And so, now, have I as well...
Pictures below. First some comments:
- overall, a beautiful model with a nice, satin finish and very subdued green for boiler jacket...much nicer than the K-27. Also great since when I ordered this loco 2-1/2 years ago, the real #346 was under restoration and they hadn't announced how it would be painted...it now runs again (for another 100 years?) at the Colorado Railroad Museum...with a green boiler jacket!
- detail equivalent to the K-28 remembering that this was a much cleaner loco with less small stuff
- solid pilot and cab rear support so this loco is easy to pick up
- transparent number "glass" on headlight wings with hole through to headlight interior so should illuminate if headlight gets wired
OK, what are the issues?
- first, unpack the loco very carefully
- foam blocks are now being used inside the tape coccoon so there was no damage
- the pop valves, whistle, cab shades and wire for mounting the cab shades were all loose
- some of the loose parts were outside the coccoon while others were inside some layers of wrapping
- I never found one cab shade mounting wire (though the easiest possible thing to replace
- small bag inside the wrap had the front number plate, stand pipe and valve for the steam dome and a small screw
- another bag had the whistle "rope" (wire)
- Cliff at Accucraft said all the small parts that were loose in my packing were supposed to be in the bag (which was sealed so they didn't fall out)
- unpack the tender carefully
- here, all the parts and tools were in zip-lock bags
- tender wobbles a lot-it needs a much stiffer truck spring at a minimum
- rear coupler is pinned like the front, but seems rather loose and has no centering springs (but it looks like they could be added easily)

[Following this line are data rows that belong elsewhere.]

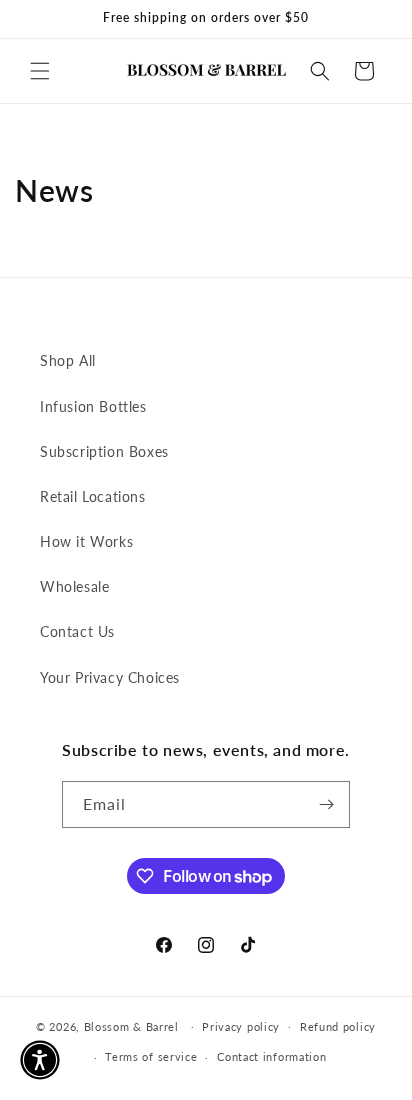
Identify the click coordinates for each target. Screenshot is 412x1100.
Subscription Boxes (104, 451)
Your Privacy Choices (110, 677)
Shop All (68, 360)
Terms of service (151, 1056)
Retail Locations (93, 496)
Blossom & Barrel (131, 1025)
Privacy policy (241, 1026)
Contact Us (77, 631)
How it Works (86, 541)
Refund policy (338, 1026)
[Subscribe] (327, 804)
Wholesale (74, 586)
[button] (40, 71)
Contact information (271, 1056)
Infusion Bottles (93, 406)
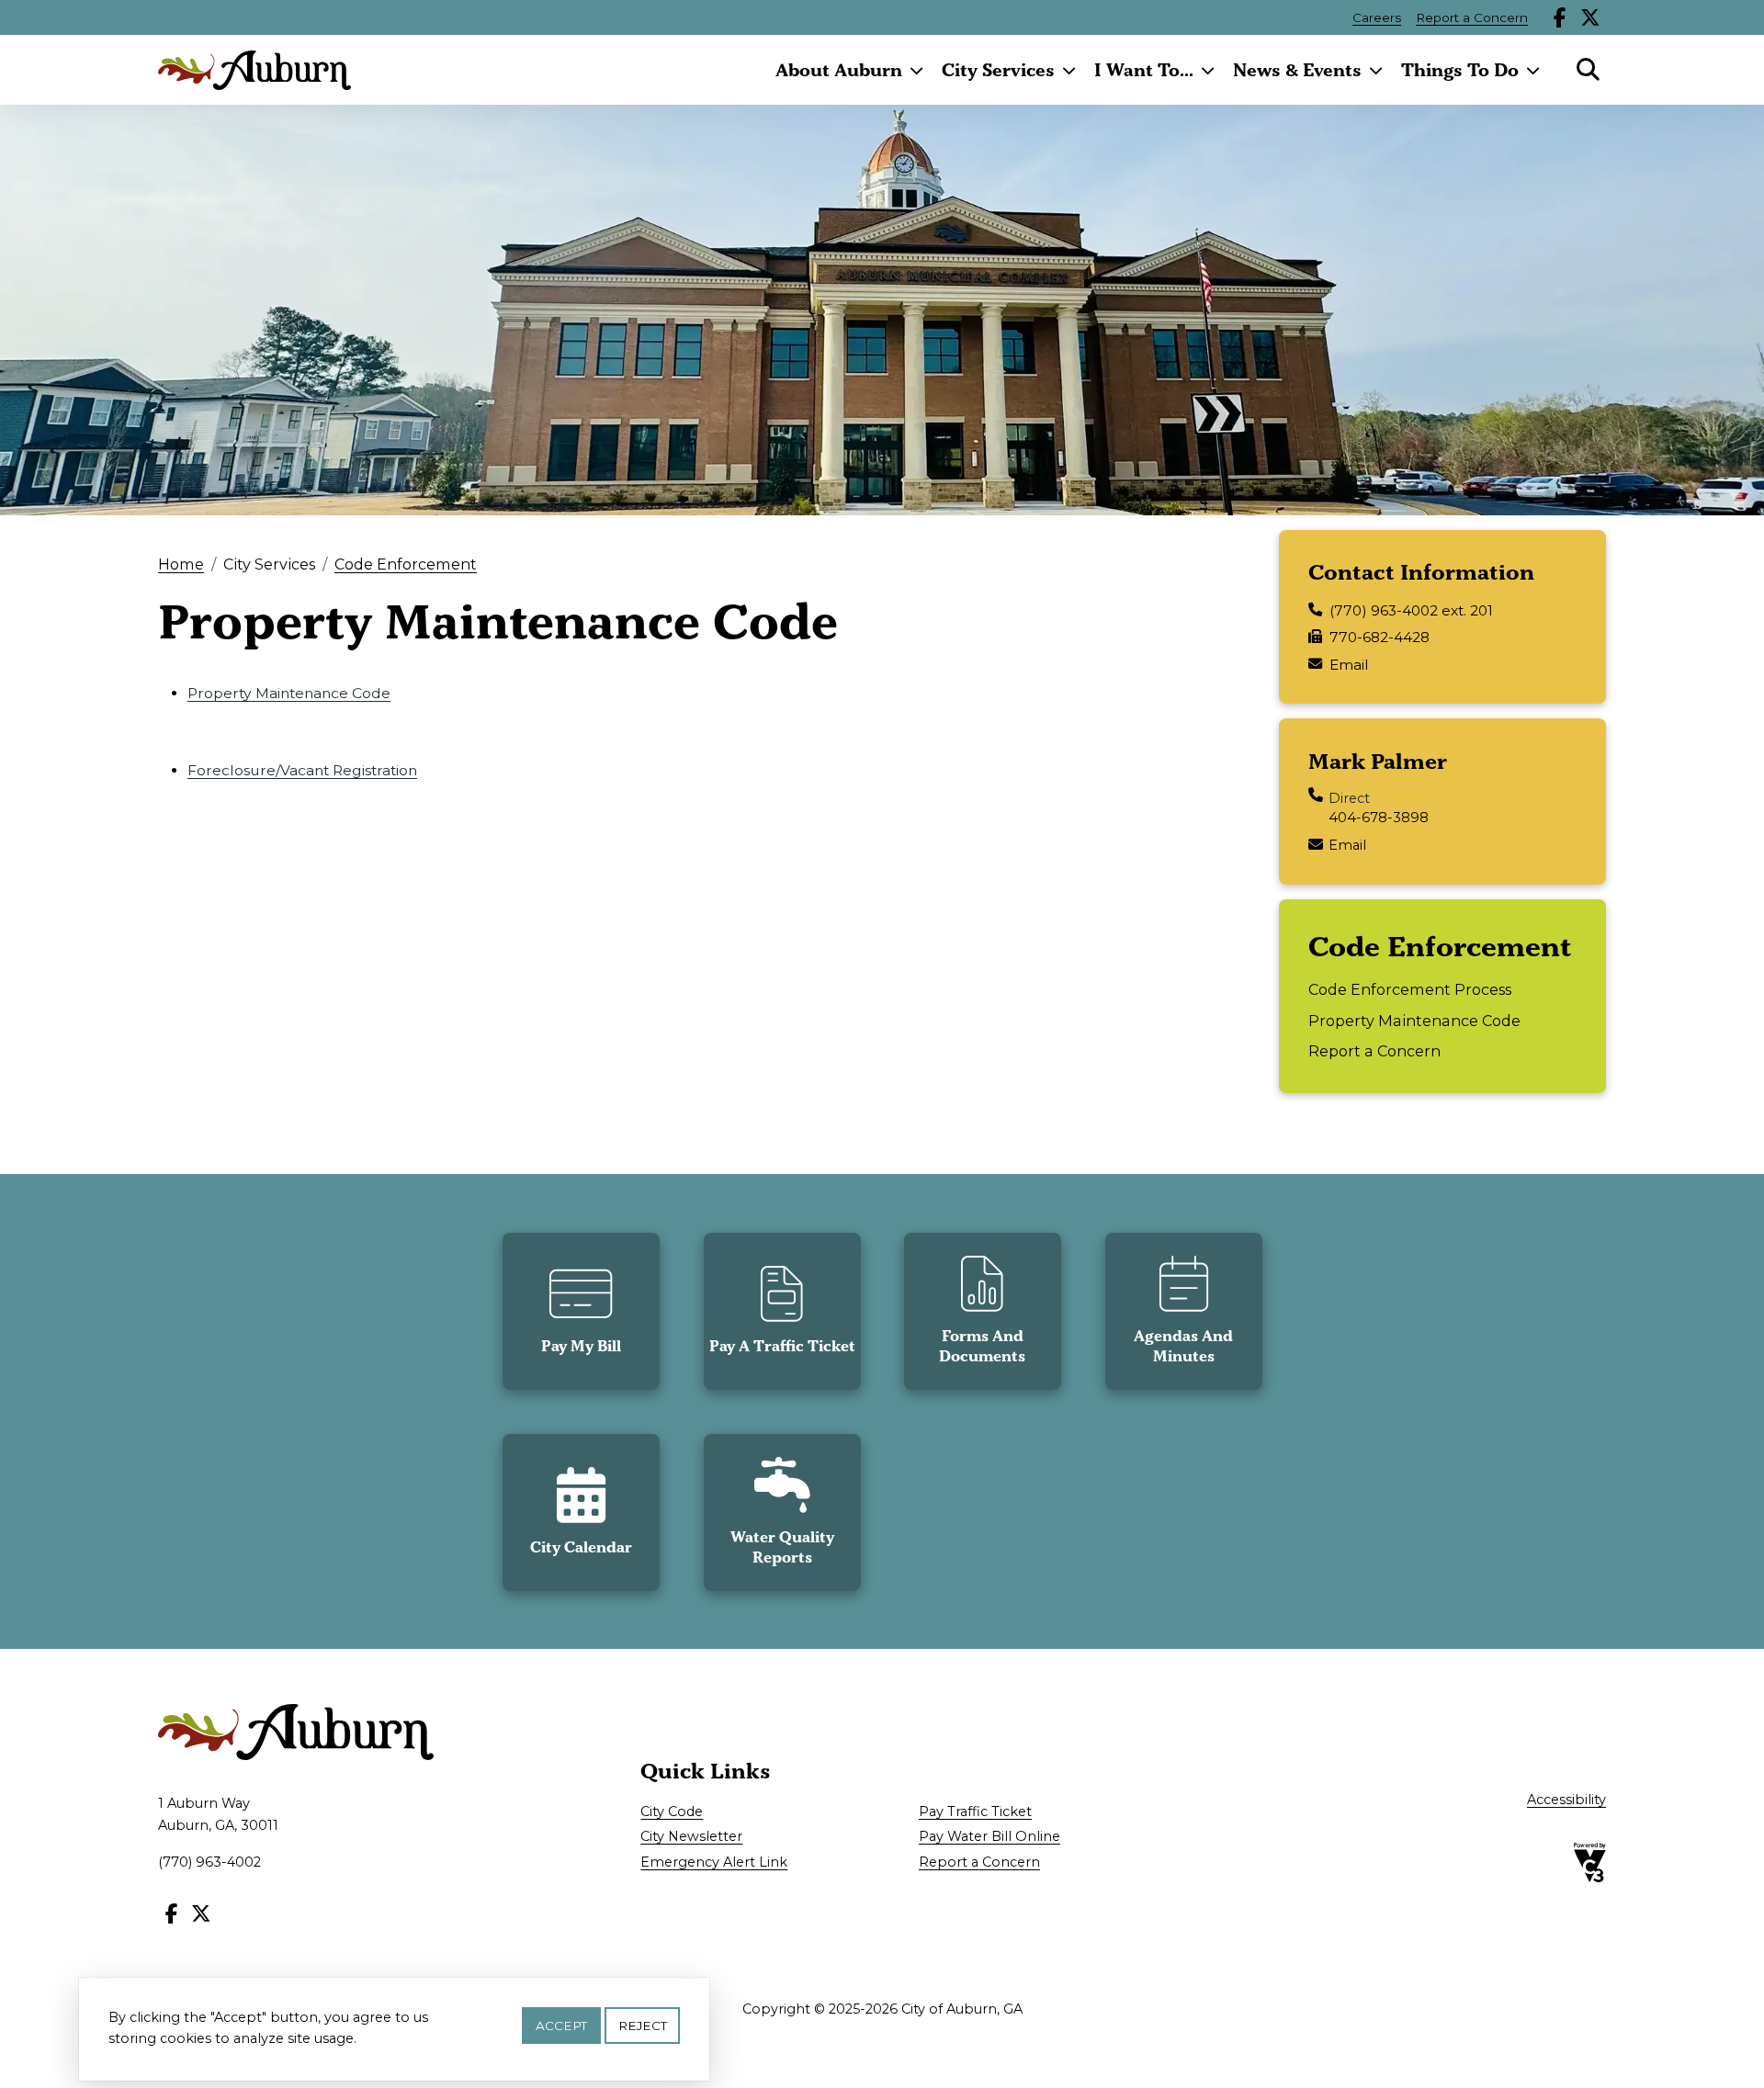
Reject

Questions I raised with Cliff and he promised to research:
- tender comes with two rerailing frogs, but there are no hangers on the tender
- small screw mentioned above fits in threaded hole on side of the whistle - #346 had a large lever on the whistle that arched down over the dome - screw may have been meant to attached a missing lever or just be the anchor for the whistle wire
Question that he had an answer for:
- why put the lubricator on the RH (engineer's side)? With the steam gauge there as well, it'll be a challenge to mount an R/C servo for the Johnson bar. As I am not planning to R/C mine, it doesn't much matter, but it is hard to fathom why they changed it from there other locos. The answer BTW is that this is where it is on the prototype that has been in circulation for years so presumably you all would have complained, if needed
Question I wished I'd asked Cliff but had noticed (I will ask him when he answers the questions above): where is the water pump? In the tender interior photo below, you can see four bolts that do nothing but look suspiciously like a water pump mount. There is a hole in the forward bulkhead of the tender that can (and will on mine) take the water line
Fixable, cosmetic issue: the number plate is mounted on a long shaft and stands 5/16-3/8" off the front of the smokebox. Great as a handle, lousy for looks. Mounting shaft needs to be shortened and rethreaded for a closer mount.

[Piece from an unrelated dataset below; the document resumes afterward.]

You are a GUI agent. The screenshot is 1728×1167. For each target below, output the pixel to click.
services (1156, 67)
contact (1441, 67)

Good feature: steam dome screws off at the base providing very good access to the pop valve (unlike my early run K-28)
Right-hand Front View - note stand off distance of number plate
Right-hand Tender View
Top View - note placement of stand pipe, pop valves and whistle on steam dome
Cab View - note lubricator and steam gauge on right side
Tender Interior View - note 4 mounting bolts on near side for water pump?